The communion of saints can be explained very simply as the friendship of saints in life which is unbroken by death. We have seen what a glow of brotherly love inspired the first fellowship. In all times of danger and difficulty the same glow brought forgiveness to the hearts of the faithful. As the years passed and martyrdoms increased there was a sense of the glory [18/19] of the fellowship to be possessed with the spirits of just men made perfect. (Hebrews xi: 40.)

Recent research has proved that the phrase, the forgiveness of sins, did not come into the Roman creed till the third century. Hippolytus clung to the old rigorist view that repentance and baptism effected the remission of sins done before baptism, helping a man to start with a clean record, after which he might look for judgment, not forgiveness. Callistus, Bishop of Rome, (A. D. 217-222) relaxed this disciplinary rigor. He offered to receive back into the Church after repentance all offenders except murderers and apostates. This is one of the cases in which, to use a fine phrase of Archbishop Benson, "Life corrects the error of thought." The common mind of the Church, appealing to the forgiving love of God won through, despite the frailty of leaders on both sides in a great controversy. There is no more precious thought in the Creed.

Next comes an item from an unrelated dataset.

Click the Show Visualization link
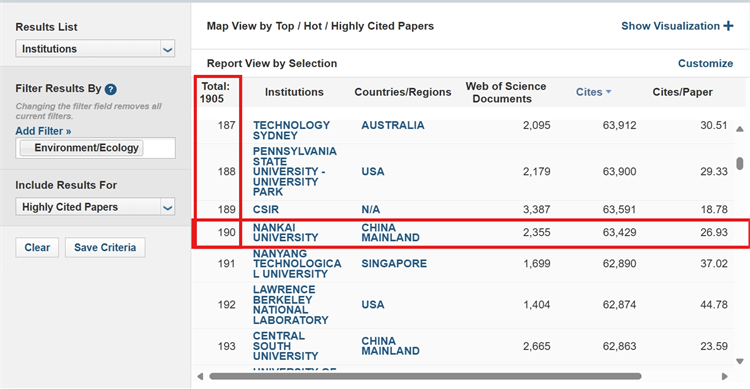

[20] The resurrection of the flesh. The wording of the old Roman Creed found also in the Jerusalem Creed of Cyril as in the first Creed of Antioch (A. D. 341) was deliberately changed by Cyril into resurrection of the dead, in his revised Creed which, according to Dr. Hort's theory, was accepted at Constantinople and became our Nicene Creed. The reason is not far to seek. It is a reaction against a crude materialistic idea of the resurrection of the natural body, without which to many Christians a future life seemed impossible. The question had been hotly debated against Gnostic teachers who held that the redemption of the flesh was impossible since in the flesh was the root of all evil. We trace sin to its source in an evil will. We acknowledge that the flesh can be corrupted, that heredity may play its part in the weakening of will power. But we pray that here and now "our sinful bodies may be made clean by His Body." We go back to the teaching of St. Paul (I Cor. xv) and pray that [20/21] the natural body may be transformed into a spiritual body. We sow not in the grave that body that shall be. As Bishop Westcott puts it, "The flesh of which we speak as destined to a resurrection is not the substance which we can see and handle, measured by properties of sense. It represents, as far as we can see, ourselves in our actual weakness, but essentially ourselves. We in our whole being, this is our belief, shall rise again. And we are not these changing bodies that we bear. They alter as we know with every step we take and every breath we draw. We make them, if I may so speak, make them naturally, necessarily, under the law of our present existence. . . . When therefore the laws of our existence are hereafter modified, then we, because we are unchanged, shall find some other expression, truly 'the same' in relation to the new order, because it is not the same as that to which it corresponds in this." (Historic Faith, Macmillan, p. 137f.)

[22] And the life everlasting. This thought found entrance into the African Creed in the third century. It carries our thoughts on to the final destiny of the soul purified by the Vision of God for the service of heaven.